# Big Walker Century?



## JMac (Oct 23, 2005)

Has anyone here ever done this ride? With this cold snap we are in I'm looking forward to next summer and trying to plan some events to attend. Looks like a challenging route. Any feedback appreciated! 

http://www.bigwalkercenturyride.com/index.htm


----------



## AllUpHill (Jan 1, 2002)

I've ridden or driven many but not all of those roads. Nice terrain and rural scenery. The climb over Big Walker Mountain near Mechanicsville is monumental. A narrow road with something like 19 switchbacks on the south side IIRC. The stretch through the valley between the Big and Little Walkers is nice and secluded.


----------



## gatordoug (Apr 28, 2006)

*Big Walker*

I did it for the first time last year. They've moved it away from July 4th to try to increase participation, which is a good idea.
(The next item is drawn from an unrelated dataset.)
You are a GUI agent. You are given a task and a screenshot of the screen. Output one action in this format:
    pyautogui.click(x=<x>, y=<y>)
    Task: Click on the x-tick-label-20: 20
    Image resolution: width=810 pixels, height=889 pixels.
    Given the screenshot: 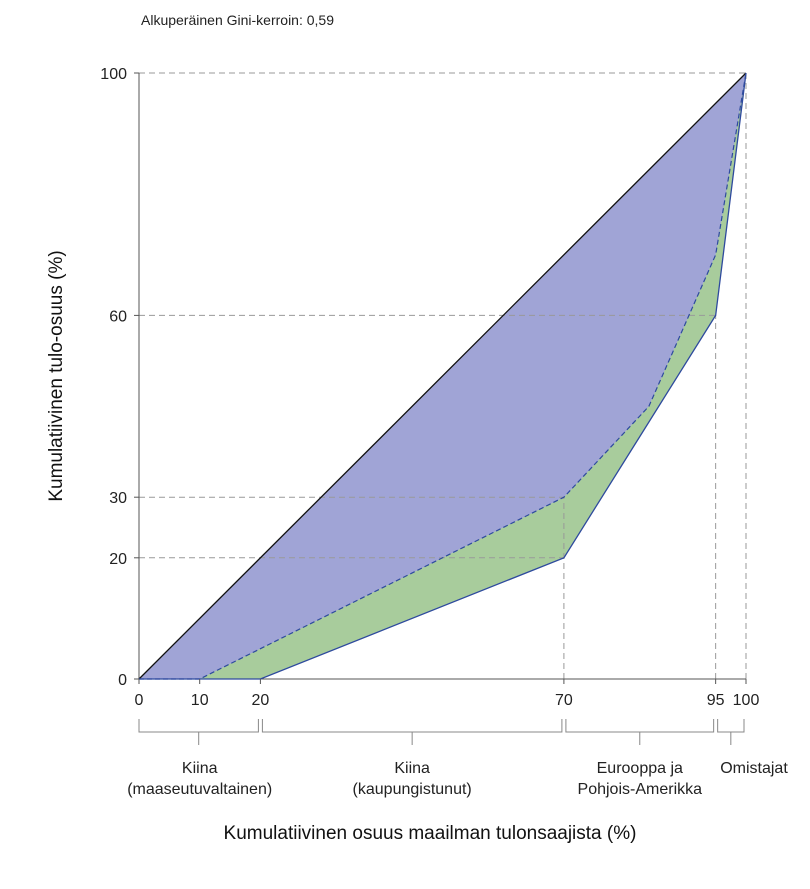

The route isn't bad for the first 40+, unitl the first big climb. There's another tough one at about mile 60 that you have to pay attention to or you'll be riding solo (or chasing) for the next 10 miles.
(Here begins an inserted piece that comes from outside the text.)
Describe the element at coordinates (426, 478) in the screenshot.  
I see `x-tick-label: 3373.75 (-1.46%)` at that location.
Overall, the route is tough but not masochistic.

Fred Morini does a training camp that ends with this century (http://www.swvac.com/page17.html) and quite a few people at the century had done the training camp.

Overall, it's a very good course, newer organization and smaller crowds. I'll do it again.


----------



## JMac (Oct 23, 2005)

Cool. I'm going to do it. Maybe I'll see you there.


----------



## jobubr (Apr 26, 2008)

Pretty easy compared to Bridge to Bridge or Cheat Mountain Centuries. Very well supported. The first big climb, Little Walker Mtn, has some gravel and plenty of switchbacks, which IMO makes it the hardest climb on the day. Very well marked, like at every possible intersection. Lots of rollers between Little Walker and Big Walker that will wear you down. Last climb is Big Walker then 5 miles back to the High School it starts at. Good times, like I said, very well supported!! I finished around 6.5 hours with amble breaks. It was my GF's first big ride, we were racing; her on the metric me on the full. Hope you come out.


----------